The GalApagos Islands
Six hundred miles off the coast of Ecuador, the Galápagos archipelago is tiny. Its nineteen islands and forty-two islets form 3,000 square miles of land in a 50,000 square mile area of the Pacific.
The islands’ ecosystem is one of the most important in the world, and over the last 150 years it has contributed incalculably to our understanding of the origin of life.
On each of these remote islands animals are geographically isolated from each other and have adapted without interbreeding or competing with their continental cousins.
With no instinctive fear of humans, the fauna of the Galápagos return the avid curiosity of the travellers who come to visit them.
In 1835, a young Englishman called Charles Darwin visited the Galápagos.
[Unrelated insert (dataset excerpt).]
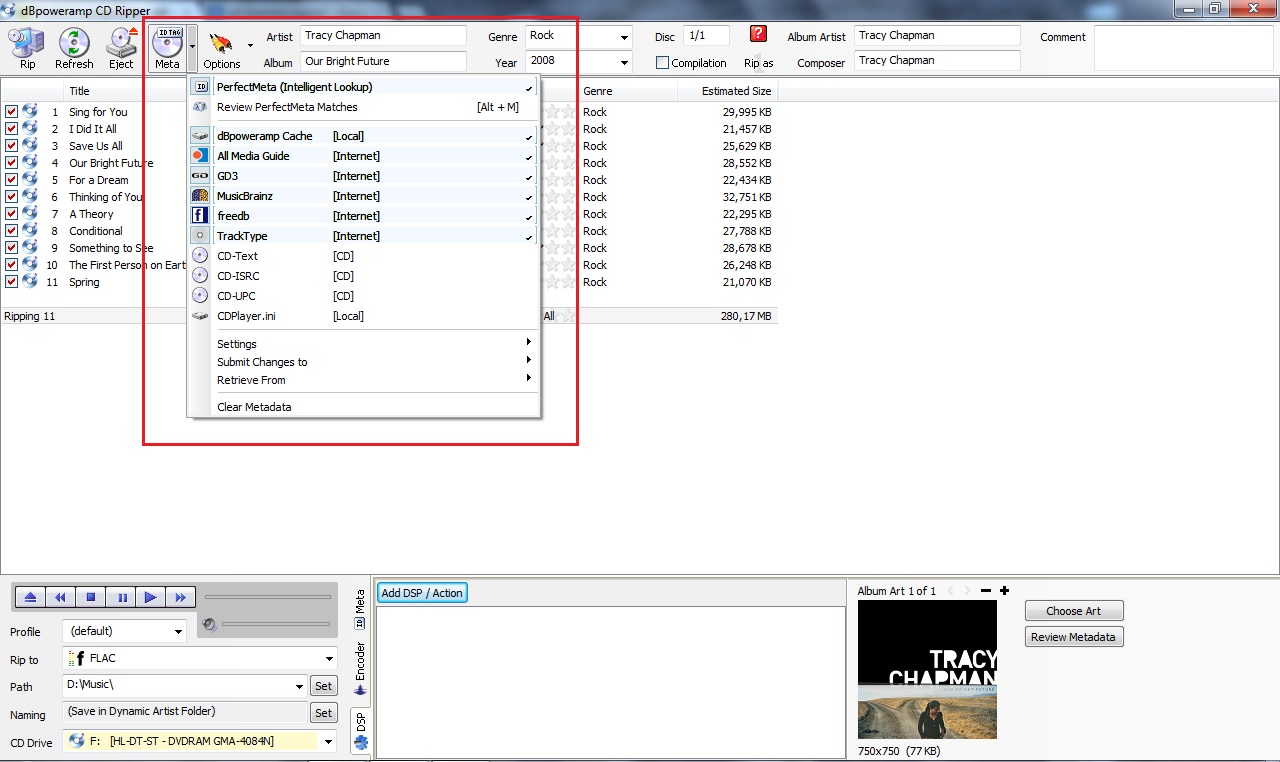This screenshot has height=762, width=1280.
Task: Click the Add DSP / Action button
Action: point(422,593)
In 1859, he would write that “it was such cases as that of the Galápagos... which chiefly led me to study the origin of species”.
The five short weeks the 26 year-old naturalist spent on the islands would become the basis of his life’s work – the realization that all living things are part of a constantly changing and developing process of evolution.
|
“Living culture and natural beauty: A new w orld of discovery.”
Darwin’s great breakthrough was the realisation that environment must inevitably shape fauna and flora over millennia, much as the wind erodes a mountain.
You may not be able to spend five weeks in the Galápagos, but we can offer you an 8 night cruise guaranteed, like Darwin’s, to be the trip of a lifetime...
“Considering the small size of these islands, we feel the more astonished at the number of their aboriginal beings, and at their confined range. Seeing every height crowned with its crater, and the boundaries of most of the lava streams still distinct, we are led to believe that within a period, geologically recent, the unbroken ocean was here spread out. Hence, both in space and time, we seem to be brought somewhere near to that fact – that mystery of mysteries – the first appearance of new beings on Earth.”